» DESCRIPTION OF THE TASK: Please rewrite the stretch of the material from the line containing "Given: Click the Jaguar legend swatch" through the line containing "Action: click(x=611, y=201)" as a numbered list, leaving out any blank lines.

» THE INPUT:
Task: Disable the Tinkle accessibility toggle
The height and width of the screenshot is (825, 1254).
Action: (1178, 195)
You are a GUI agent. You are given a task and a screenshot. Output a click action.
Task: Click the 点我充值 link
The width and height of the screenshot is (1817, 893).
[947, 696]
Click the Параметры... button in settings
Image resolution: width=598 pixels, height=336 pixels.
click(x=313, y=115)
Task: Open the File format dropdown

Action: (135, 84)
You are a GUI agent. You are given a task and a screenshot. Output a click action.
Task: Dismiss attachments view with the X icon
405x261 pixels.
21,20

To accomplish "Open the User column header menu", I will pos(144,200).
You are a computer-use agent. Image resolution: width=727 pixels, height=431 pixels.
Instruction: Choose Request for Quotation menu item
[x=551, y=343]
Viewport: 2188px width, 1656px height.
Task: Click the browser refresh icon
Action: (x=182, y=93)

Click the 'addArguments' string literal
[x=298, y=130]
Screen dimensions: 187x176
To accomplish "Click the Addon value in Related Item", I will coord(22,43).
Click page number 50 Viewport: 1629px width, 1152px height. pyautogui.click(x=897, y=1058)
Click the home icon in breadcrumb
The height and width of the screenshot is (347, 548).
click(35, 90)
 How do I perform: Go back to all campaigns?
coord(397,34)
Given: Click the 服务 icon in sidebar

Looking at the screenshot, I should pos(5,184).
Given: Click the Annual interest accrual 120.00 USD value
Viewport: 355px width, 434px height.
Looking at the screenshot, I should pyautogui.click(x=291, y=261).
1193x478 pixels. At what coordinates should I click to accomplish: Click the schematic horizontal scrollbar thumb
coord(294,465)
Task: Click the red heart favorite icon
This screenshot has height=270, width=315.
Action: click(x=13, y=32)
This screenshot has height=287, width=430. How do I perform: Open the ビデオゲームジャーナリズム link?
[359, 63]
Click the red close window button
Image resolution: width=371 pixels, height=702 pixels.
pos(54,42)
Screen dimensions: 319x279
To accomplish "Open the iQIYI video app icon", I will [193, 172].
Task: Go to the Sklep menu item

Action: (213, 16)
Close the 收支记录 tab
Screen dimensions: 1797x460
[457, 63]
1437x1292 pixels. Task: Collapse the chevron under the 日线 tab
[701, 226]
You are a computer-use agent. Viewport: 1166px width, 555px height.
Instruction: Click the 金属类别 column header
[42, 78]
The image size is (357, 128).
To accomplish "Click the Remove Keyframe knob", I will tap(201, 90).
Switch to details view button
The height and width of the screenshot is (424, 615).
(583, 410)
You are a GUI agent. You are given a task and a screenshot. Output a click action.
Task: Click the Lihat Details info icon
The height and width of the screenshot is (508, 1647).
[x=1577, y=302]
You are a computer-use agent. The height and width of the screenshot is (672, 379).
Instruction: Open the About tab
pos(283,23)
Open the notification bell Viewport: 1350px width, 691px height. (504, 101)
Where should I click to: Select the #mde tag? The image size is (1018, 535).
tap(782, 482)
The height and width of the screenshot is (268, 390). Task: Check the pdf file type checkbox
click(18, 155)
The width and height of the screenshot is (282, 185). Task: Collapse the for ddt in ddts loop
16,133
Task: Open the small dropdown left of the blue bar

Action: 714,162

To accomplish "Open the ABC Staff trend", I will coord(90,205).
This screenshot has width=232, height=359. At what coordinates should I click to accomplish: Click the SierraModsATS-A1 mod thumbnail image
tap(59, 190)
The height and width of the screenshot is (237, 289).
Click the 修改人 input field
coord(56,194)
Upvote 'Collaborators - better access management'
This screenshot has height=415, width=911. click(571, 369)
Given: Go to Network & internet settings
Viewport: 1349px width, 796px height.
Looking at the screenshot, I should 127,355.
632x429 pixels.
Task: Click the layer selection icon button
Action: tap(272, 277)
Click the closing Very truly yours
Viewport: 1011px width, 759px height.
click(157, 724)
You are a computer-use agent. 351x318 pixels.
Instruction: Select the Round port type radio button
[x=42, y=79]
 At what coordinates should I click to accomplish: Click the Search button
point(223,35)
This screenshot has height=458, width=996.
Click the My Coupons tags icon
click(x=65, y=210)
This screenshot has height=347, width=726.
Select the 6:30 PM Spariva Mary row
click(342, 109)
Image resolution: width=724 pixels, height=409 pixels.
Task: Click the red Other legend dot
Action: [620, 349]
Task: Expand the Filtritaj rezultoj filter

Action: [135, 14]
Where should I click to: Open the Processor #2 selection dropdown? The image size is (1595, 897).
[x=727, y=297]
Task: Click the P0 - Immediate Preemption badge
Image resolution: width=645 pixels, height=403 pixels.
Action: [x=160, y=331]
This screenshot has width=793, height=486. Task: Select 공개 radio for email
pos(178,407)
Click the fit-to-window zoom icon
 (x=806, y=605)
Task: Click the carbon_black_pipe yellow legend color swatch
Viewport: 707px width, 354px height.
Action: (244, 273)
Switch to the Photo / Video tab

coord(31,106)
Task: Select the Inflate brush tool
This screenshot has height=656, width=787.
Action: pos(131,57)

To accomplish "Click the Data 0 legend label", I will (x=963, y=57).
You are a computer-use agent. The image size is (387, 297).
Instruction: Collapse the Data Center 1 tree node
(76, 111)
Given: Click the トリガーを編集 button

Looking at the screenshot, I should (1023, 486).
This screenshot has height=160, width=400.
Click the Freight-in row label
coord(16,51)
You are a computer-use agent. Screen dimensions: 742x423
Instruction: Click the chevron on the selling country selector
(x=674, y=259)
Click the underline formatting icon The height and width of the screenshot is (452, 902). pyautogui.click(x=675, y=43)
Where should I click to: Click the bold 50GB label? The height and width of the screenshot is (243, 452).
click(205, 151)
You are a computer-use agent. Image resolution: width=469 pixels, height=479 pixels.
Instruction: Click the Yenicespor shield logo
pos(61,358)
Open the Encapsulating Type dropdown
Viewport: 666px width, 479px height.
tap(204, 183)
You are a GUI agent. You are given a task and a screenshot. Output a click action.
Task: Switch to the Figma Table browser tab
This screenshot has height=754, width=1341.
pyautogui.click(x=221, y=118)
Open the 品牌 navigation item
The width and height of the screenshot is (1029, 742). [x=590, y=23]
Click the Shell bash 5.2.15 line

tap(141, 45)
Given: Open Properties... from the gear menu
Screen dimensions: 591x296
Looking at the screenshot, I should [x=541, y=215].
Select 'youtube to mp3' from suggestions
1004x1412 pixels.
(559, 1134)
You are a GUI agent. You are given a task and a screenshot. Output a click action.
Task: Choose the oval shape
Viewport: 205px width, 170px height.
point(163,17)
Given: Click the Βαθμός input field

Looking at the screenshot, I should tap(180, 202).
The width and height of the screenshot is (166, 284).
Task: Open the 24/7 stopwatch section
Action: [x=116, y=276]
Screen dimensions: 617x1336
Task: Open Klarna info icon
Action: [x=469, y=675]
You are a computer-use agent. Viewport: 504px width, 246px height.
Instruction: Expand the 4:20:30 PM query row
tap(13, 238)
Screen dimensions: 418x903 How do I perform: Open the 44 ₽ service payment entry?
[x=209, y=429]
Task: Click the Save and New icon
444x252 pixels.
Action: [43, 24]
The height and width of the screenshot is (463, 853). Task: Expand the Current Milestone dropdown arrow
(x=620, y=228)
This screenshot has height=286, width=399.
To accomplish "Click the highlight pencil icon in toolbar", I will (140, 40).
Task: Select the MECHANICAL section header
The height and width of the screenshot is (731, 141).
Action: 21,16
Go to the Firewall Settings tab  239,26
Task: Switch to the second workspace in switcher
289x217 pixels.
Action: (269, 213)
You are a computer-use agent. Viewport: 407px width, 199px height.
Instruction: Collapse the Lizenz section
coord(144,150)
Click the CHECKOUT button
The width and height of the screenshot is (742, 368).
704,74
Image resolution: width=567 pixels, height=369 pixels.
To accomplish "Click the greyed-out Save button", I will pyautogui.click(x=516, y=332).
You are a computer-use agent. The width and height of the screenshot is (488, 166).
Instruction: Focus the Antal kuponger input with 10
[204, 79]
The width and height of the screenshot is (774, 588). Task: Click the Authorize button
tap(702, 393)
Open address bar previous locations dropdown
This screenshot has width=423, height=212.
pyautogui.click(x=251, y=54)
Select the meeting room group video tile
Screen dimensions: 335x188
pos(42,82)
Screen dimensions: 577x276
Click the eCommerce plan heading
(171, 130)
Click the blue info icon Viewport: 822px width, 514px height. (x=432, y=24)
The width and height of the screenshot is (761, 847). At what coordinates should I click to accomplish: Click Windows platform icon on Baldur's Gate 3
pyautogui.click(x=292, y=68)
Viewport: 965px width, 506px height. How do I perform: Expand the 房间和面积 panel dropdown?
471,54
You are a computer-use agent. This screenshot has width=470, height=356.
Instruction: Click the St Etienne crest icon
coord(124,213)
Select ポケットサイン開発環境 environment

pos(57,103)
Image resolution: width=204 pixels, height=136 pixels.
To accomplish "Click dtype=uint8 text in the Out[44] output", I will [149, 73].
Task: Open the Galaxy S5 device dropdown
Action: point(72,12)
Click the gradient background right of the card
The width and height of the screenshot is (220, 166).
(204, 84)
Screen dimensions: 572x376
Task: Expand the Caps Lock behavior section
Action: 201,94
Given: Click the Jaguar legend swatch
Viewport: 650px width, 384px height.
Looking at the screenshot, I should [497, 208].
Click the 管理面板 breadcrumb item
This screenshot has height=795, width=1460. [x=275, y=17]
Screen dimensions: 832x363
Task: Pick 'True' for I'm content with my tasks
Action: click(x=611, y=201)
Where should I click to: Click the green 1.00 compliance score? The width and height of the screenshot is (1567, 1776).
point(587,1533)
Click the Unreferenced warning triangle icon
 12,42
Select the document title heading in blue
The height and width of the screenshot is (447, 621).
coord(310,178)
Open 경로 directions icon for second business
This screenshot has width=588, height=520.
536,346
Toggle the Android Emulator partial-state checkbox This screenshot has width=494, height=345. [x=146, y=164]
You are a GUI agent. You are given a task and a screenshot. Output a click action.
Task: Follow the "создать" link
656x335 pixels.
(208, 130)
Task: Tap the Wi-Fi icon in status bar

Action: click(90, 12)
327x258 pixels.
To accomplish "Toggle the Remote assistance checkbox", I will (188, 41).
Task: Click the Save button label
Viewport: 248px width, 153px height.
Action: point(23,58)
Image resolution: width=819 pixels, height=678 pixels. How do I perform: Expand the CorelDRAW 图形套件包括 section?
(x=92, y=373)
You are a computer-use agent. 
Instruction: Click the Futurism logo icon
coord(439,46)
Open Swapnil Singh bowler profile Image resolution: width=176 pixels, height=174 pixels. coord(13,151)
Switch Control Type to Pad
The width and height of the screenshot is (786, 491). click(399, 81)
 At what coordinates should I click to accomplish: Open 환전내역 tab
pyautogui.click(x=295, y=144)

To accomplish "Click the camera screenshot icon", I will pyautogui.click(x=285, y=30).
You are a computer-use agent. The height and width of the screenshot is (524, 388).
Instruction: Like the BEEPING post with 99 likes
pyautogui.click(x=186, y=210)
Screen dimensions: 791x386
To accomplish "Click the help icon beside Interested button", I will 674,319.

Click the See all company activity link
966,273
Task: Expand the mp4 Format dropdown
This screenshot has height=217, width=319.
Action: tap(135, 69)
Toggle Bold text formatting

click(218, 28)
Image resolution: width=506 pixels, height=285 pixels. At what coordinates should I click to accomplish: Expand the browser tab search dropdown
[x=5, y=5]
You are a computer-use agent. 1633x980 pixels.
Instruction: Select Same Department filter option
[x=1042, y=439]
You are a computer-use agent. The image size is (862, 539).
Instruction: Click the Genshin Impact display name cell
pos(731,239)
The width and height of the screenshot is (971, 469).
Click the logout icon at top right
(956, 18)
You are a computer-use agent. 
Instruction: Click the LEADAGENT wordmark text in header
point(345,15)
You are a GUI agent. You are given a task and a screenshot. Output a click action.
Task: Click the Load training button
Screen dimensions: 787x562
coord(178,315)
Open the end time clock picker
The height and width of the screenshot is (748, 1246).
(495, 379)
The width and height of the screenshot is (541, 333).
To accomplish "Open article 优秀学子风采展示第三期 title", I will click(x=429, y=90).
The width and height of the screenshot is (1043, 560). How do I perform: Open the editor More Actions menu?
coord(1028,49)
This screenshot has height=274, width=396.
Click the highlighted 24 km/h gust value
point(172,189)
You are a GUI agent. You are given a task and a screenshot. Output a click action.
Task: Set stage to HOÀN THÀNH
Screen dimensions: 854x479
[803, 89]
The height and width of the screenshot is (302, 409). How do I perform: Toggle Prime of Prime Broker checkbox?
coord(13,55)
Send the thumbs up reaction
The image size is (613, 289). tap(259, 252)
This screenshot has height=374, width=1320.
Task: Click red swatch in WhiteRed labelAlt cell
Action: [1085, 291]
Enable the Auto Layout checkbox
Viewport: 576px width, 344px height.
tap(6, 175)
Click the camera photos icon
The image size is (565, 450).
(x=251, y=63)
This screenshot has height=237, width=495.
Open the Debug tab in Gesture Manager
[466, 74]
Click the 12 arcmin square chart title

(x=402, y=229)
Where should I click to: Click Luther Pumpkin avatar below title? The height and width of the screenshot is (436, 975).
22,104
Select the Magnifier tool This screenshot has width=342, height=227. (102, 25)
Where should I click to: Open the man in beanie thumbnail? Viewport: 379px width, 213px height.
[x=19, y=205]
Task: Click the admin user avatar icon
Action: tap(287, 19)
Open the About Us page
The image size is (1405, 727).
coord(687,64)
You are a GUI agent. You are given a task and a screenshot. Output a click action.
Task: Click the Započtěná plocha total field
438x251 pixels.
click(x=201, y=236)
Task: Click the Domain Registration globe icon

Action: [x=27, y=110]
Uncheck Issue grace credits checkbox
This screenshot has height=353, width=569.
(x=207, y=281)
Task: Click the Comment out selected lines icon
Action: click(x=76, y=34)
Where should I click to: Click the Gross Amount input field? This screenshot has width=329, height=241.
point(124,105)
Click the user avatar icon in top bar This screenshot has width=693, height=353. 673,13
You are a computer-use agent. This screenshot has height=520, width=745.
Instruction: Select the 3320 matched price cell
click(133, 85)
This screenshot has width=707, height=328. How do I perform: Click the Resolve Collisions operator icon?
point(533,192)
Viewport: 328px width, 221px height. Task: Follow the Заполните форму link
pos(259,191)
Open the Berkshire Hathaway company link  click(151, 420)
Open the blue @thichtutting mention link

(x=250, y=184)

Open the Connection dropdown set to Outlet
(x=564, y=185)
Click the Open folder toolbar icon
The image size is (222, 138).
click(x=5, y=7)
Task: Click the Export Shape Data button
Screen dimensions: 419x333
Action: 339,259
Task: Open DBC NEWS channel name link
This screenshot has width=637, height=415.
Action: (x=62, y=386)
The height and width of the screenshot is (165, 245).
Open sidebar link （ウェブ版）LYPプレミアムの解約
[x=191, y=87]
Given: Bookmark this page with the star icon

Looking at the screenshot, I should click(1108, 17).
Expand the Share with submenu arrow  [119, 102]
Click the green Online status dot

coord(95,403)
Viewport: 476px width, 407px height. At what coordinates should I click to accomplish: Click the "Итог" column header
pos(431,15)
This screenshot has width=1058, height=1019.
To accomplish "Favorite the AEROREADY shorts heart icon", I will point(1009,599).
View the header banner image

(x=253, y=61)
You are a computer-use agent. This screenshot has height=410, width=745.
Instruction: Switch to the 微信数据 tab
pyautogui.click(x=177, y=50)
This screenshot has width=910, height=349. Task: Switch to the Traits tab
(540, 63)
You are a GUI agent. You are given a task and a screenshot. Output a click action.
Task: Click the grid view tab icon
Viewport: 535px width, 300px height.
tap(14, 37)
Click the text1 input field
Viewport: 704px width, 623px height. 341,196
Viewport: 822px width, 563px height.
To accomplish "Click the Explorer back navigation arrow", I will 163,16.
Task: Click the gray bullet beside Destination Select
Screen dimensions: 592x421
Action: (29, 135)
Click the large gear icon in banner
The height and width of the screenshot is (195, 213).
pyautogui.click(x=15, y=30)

» FULL ANSWER:
1. Given: Click the Jaguar legend swatch
2. Viewport: 650px width, 384px height.
3. Looking at the screenshot, I should [497, 208].
4. Click the 管理面板 breadcrumb item
5. This screenshot has height=795, width=1460. [x=275, y=17]
6. Screen dimensions: 832x363
7. Task: Pick 'True' for I'm content with my tasks
8. Action: click(x=611, y=201)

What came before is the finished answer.